▶ SOURCE TEXT:

┄┄┄┄┄┄

My book says the following

Suppose $X_{i} \sim$ iid $Exp(1,\eta)$

Where $Exp(\theta,\eta)$ is the shifted exponential ie has density

$$\frac{1}{\theta}e^\frac{-(x-\eta)}{\theta}$$ for $x \ge \eta$ and zero otherwise.

Then my book states

$\bar X-\eta$ $\sim$ $Gamma(\frac{1}{n},n)$

But I do not see why this is true.

I tried using mgf but it is hard to work with sample mean in mgf.

So why is it true?

┄┄┄┄┄┄

▶ SUPPLIED RECORDS:
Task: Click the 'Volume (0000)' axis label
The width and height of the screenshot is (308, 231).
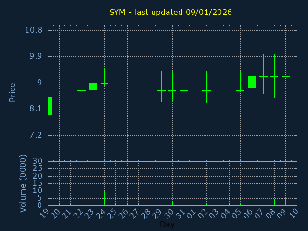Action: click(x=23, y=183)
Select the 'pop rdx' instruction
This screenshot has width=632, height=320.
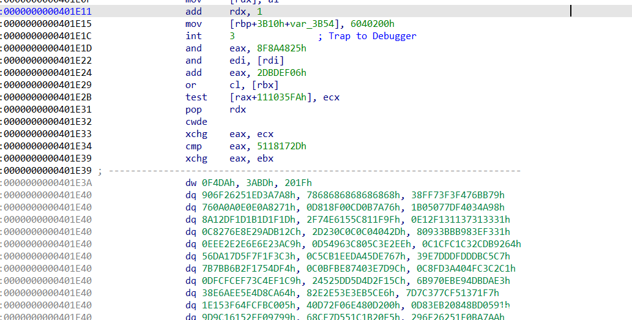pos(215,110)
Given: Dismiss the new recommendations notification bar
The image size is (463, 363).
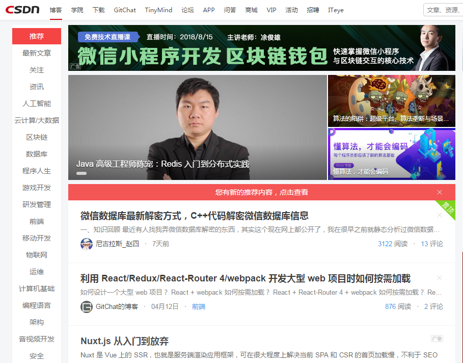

┄┄┄┄┄┄

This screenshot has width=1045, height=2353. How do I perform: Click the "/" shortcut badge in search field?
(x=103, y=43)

┄┄┄┄┄┄

▶ DIRECTIVE:
In the post about the shifted exponential, what distribution does the book assign to the sample mean minus η?

▶ REPLY TO THE TASK:
Gamma(1/n, n)